Meta Description:
Explore the challenges of helping others while staying true to your values. Learn about setting boundaries, dealing with selfishness, and personal growth in a world full of distractions.
There’s a widely used slogan today: “Be virtuous. Be Nice.” But what does being virtuous really mean in a world where even the slightest advantage over another can quickly turn into an attempt to take them down? (With time I came to realize that my niceties only benefit those who ask that of me. And because people see me as such I tend to look at myself as such. I know it is a problem to be good with the wrong person, but for now I consider my niceties as the thing to have in order to move out of this visa situation.)
I met someone who saw herself as deeply religious. She truly believed in her faith, and maybe others did too. But how could she hold this belief when her actions lacked the qualities of true faith—such as kindness, understanding, and grace? She had conflicts with my colleagues twice, and I feared those confrontations because I knew I’d be the one to lose.
This fear of conflict—this avoidance—has become a recurring pattern in my life.
I remember times with friends, like Alex and Sam, when I stepped back instead of standing up. Once, when my friend Mira was slapped, and another time, when Jordan had a conflict with someone who later attacked me. Even then, I stayed calm, choosing silence over resistance. I thought I was being virtuous, but was I really? Or was I just avoiding the risk of being hurt or rejected?
The Struggle with Agreeable Nature and Friendship
My agreeable nature has failed me, especially in friendships. Take Mia, for example. I helped her for two months. Yet, when I couldn’t deliver her keys one time, she called me selfish. Selfish? After everything I’d done? I was shocked. I had hoped that my support would eventually lead her to offer me a place to stay if I ever found myself homeless. Given my situation, this didn’t seem like an unreasonable expectation.
When I first arrived, I had nowhere to stay. If Casey hadn’t picked me up, I would’ve been sleeping on the streets. From the start, I knew that living with Mia wasn’t a realistic option—it would disrupt her life too much, and I didn’t want to burden her. Still, it stung when she chose to house her brother in a room that could’ve been shared with me. But I didn’t complain; she wasn’t responsible for me.
I even defended her decisions to my family, explaining that Mia had her own struggles. I kept in touch with her, visiting occasionally, even when I was homeless and struggling.
Helping Others Without Setting Boundaries
One day, Mia asked for my help with her child’s school run. I agreed, thinking it would benefit us both—she’d get help, and I wouldn’t have to worry about where I would sleep. But the reality was more complicated. Instead of one child, I ended up caring for two, or even three, at times. Her brother, Leo, was also living there, but he didn’t contribute much.
I sacrificed time and energy—time I could’ve spent finding a stable job or working on my personal matters. To avoid judgment, I even lied to the people I was staying with, claiming I was taking care of her child for pay.

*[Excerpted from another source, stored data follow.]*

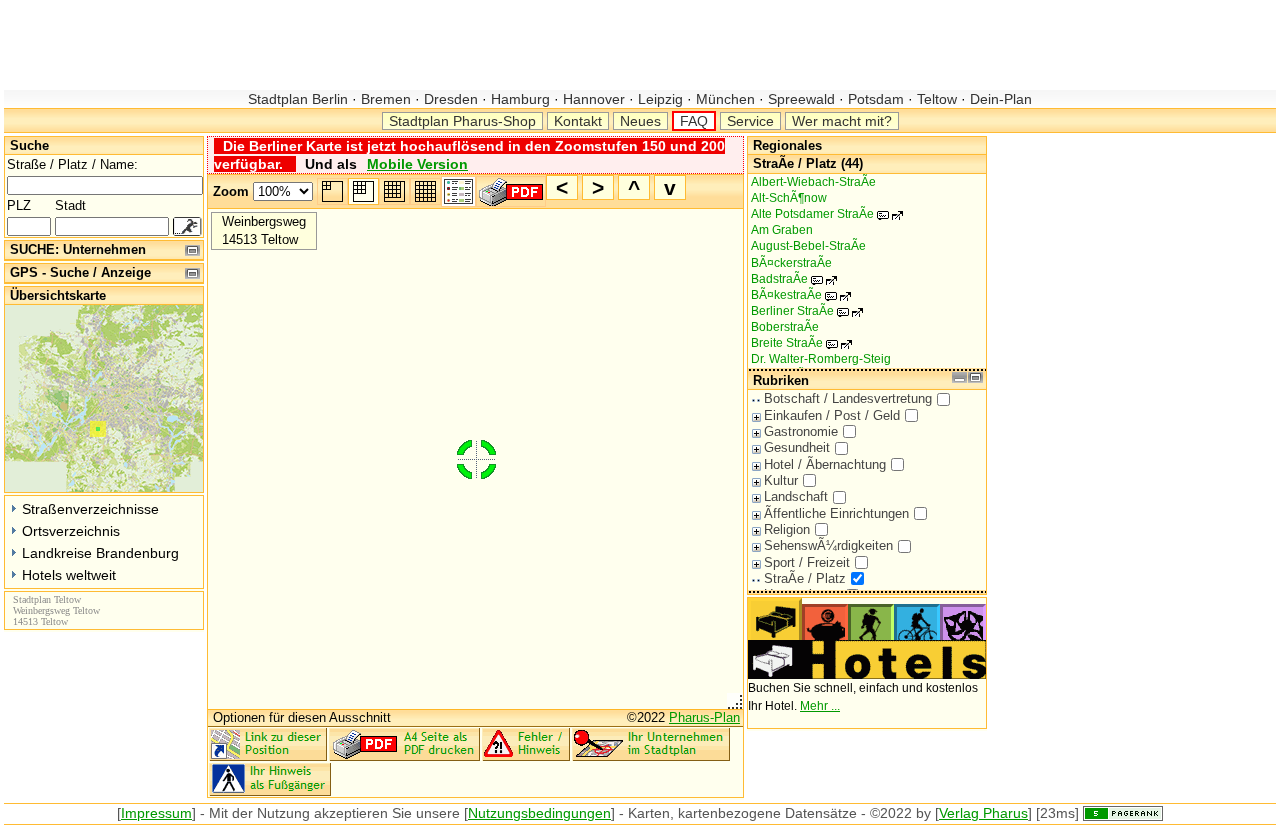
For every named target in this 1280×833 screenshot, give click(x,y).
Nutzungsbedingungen (539, 813)
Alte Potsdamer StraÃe (823, 214)
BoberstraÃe (785, 327)
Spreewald (801, 99)
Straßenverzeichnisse (90, 509)
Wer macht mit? (842, 121)
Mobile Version (417, 164)
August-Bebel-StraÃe (808, 246)
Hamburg (520, 99)
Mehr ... (820, 706)
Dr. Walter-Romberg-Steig (821, 359)
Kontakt (578, 121)
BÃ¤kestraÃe (797, 295)
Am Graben (782, 230)
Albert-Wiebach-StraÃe (813, 182)
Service (750, 121)
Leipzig (660, 99)
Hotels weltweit (69, 575)
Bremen (386, 99)
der (242, 813)
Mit (218, 813)
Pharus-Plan (704, 717)
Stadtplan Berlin (300, 99)
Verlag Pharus (983, 813)
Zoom (231, 191)
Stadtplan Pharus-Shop (462, 121)
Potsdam (876, 99)
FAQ (694, 121)
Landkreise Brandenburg (100, 553)
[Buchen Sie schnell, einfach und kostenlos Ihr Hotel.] (867, 675)
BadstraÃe (790, 279)
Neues (640, 121)
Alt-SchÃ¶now (789, 198)
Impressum (156, 813)
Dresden (451, 99)
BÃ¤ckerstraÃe (791, 263)
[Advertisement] (368, 45)
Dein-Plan (999, 99)
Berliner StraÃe (803, 311)
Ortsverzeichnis (71, 531)
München (725, 99)
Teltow (937, 99)
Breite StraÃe (797, 343)
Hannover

After nearly two months, I realized how much I had invested in helping her, yet the respect wasn’t mutual. One night, when I turned off the TV to put her child to bed, the child started crying. When Mia came home, she accused me of hitting the child. After everything I’d done, how could she think that? I let it go.
The Breaking Point: Learning the Value of Boundaries
The real breaking point came when Mia called me selfish. Selfish because I wouldn’t leave my job to run an errand that could’ve taken far longer than she estimated. That word—selfish—hurt more than anything else. It made me question everything.
Why do I keep helping people who don’t align with my values or interests? Why do I stay silent when I should speak up?
Reflecting on this, I now see the deeper issue: we all act out of self-interest, and problems arise when those interests conflict or when one person’s needs outweigh the other’s.